Branding, personal or not, is all about recognition, so cohesion and consistency is of vital importance. It’s about trust and turning interactions (e.g. purchases) into recurring ones. But I don’t want you to return to this blog because I have a cute avatar and a colour theme to trigger associations — I want you here because of the content. I don’t want you to recognize me, I want you to recognize good content.

Not concerning myself with a brand saves me time and headaches. Frankly, I’m a terrible designer and don’t care enough about it to hire someone to develop a brand for me. More importantly, it feels liberating! I get to break rules: I can whip out a new theme on a whim. It doesn’t have to meet any standards, either! The quickest thing I can conjure is a basic greyscale theme where links still have their vanilla blue colours. That’s good enough, and something I can and will ship.

A personal touch

Despite being unbranded, I do want to add a personal touch. In a previous restyle adventure I did in Figma, the concept started with “I like space photography”, which quickly turned into a generic Linear-esque dark blue and purple-themed site that we’re seeing too much of lately. The reception of the first draft was positive among friends. On that first draft, the logo was just a picture, and someone suggested replacing it with a Fronteers Slack community meme: my cat yawning, which ended up as a custom Slack emoji. I ditched the rest of the design because it was too slick for my taste, but the idea of swapping the logo with a bunch of random pictures and emojis of things that I like, stuck.

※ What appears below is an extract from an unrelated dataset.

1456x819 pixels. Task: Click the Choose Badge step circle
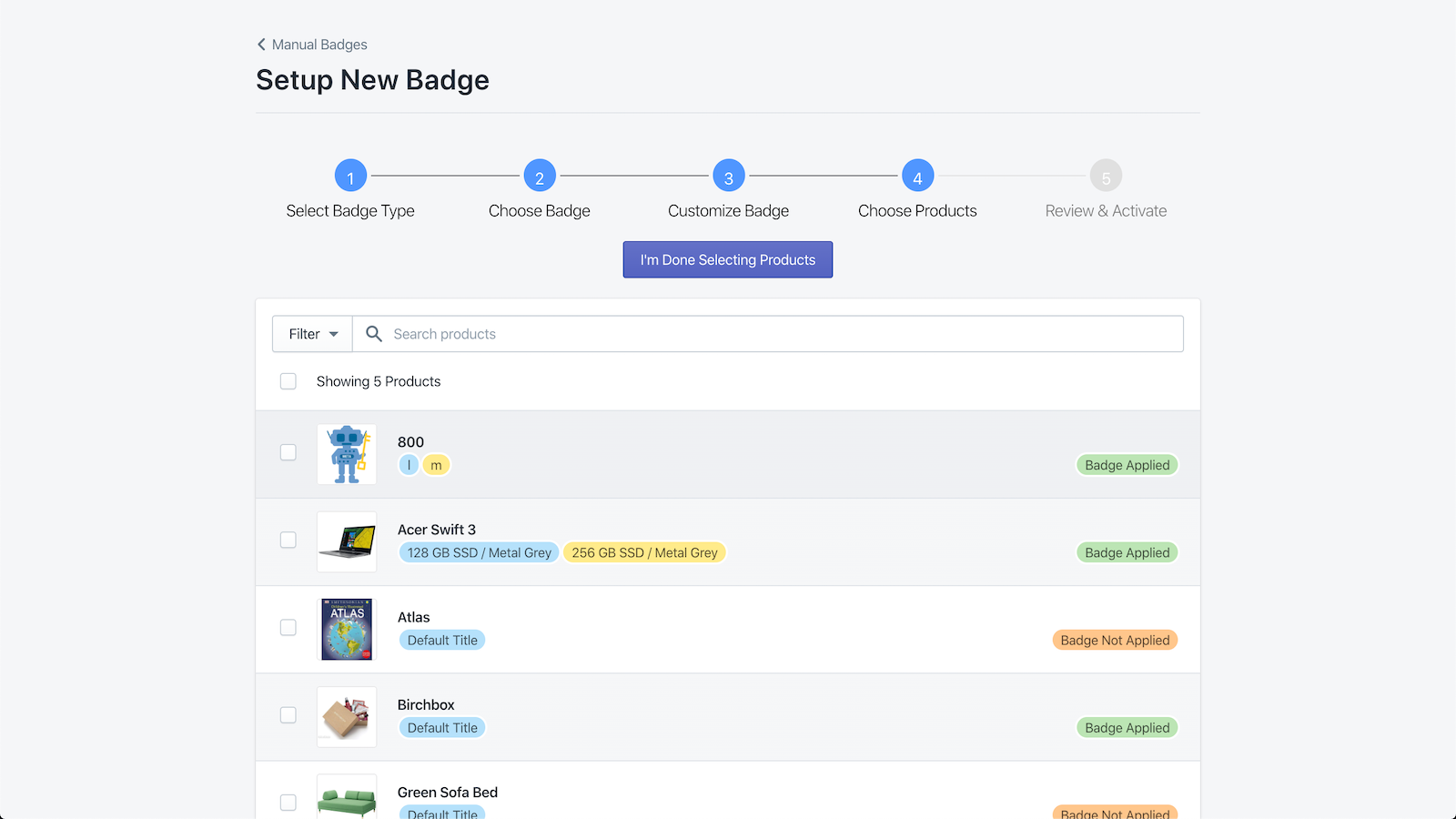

What started as a joke became a way to express personality subtly. It’s a bit odd, not unlike myself, and adds just the personal touch I wanted.

Type

Thanks to the absence of a personal brand, I can let go of the notion that type has to be consistent or fit the brand. Because of that, I went from Source Sans Pro to whatever Transitional serif is installed on the visitor’s platform.

I just copied the modernfontstacks.com stack that I found easiest to the eyes when reading a couple of paragraphs, which is Transitional serifs for me. Although I assume the stacks are based on similarity, rather than legibility within a specific style, I’m okay with finding that out the hard way. After all, I can change things on a whim.

I might end up adding components to customize the reading experience, similar to how an e-reader lets you adjust the type, size, and spacing. We’ll see.

Will I blog more?

Maybe? Similarly to my other hobbies, the motivation for blogging comes and goes. I appear to cycle between blogging, gaming, working on side projects (that I hope to monetize but never release), and face-to-face time with family and friends.

I do hope this rebuild and restyle eliminates one of the barriers, though. Although turning a blob of thoughts into a cohesive article is the biggest challenge for me, perhaps lowering other barriers — actual or imaginary — makes enough of a difference to make me publish more often. We’ll see!